We hope to address the concerns of the reviewer below:
perhaps some of the gains over MLE can be attributed to randomness in training, rather than to inherent goodness of the method.
To address the reviewer’s concerns, we performed additional tuning on the MLE baseline for our opus-MT experiments (Table 4), varying the learning rate and dropout probability:
| lr | dropout | BLEU |
|---|---|---|
| 5e-4 (our reported baseline) | 0.1 | 30.1 |
| 1e-3 | 0.1 | 30.0 |
| 1e-4 | 0.1 | 28.4 |
| 7e-4 | 0.1 | 30.2 |
| 5e-4 | 0 | 29.1 |
| 5e-4 | 0.2 | 30.2 |
| 5e-4 | 0.3 | 29.8 |
We tuned the baselines extensively. We show the number of additional hyper-parameter configurations for each baseline in the following chart:
| Method | Number of Hyper-parameters Tuned |
|---|---|
| TaiLr [3] | 10 |
| Loss Truncation [2] | 3 |
| ENT-Threshold | 3 |
| ENT-Fraction | 1 |
Overall, I feel like the paper lacks a big convincing results, such as significant improvements to SOTA on a dataset that people care about.
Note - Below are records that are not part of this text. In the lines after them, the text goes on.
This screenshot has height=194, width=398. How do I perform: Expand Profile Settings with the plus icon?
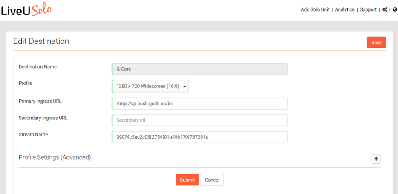click(x=376, y=159)
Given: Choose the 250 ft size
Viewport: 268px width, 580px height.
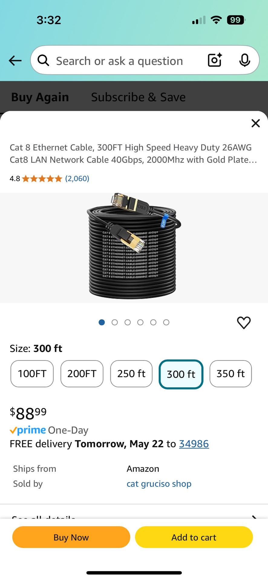Looking at the screenshot, I should tap(131, 374).
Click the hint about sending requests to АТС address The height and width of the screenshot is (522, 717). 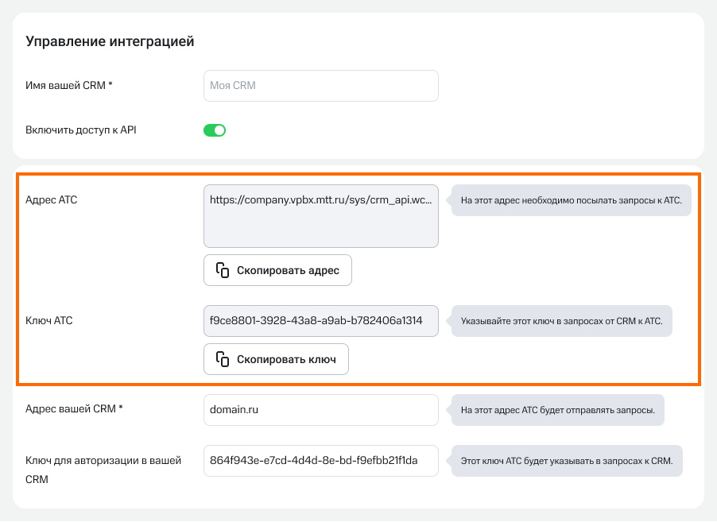571,201
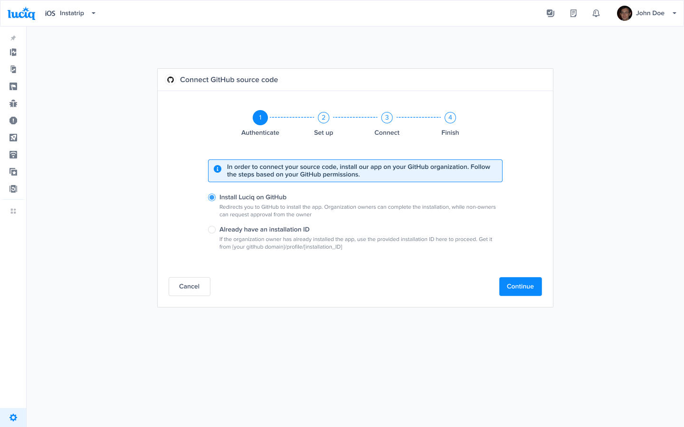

Our main claim is that our method improves the robustness of text generation models against various types of data noise, outperforming existing truncation methods based only on loss across three different tasks, rather than our method achieving SOTA in language generation. SOTA methods for different tasks usually require task-specific handling (e.g., using bilingual pre-trained masked language models for translation [1], using contrastive learning between candidate summaries for summarization [4]), making them less generalizable. In contrast, our proposed approach does not make such task-specific assumptions, making it applicable to any text generation task to improve robustness.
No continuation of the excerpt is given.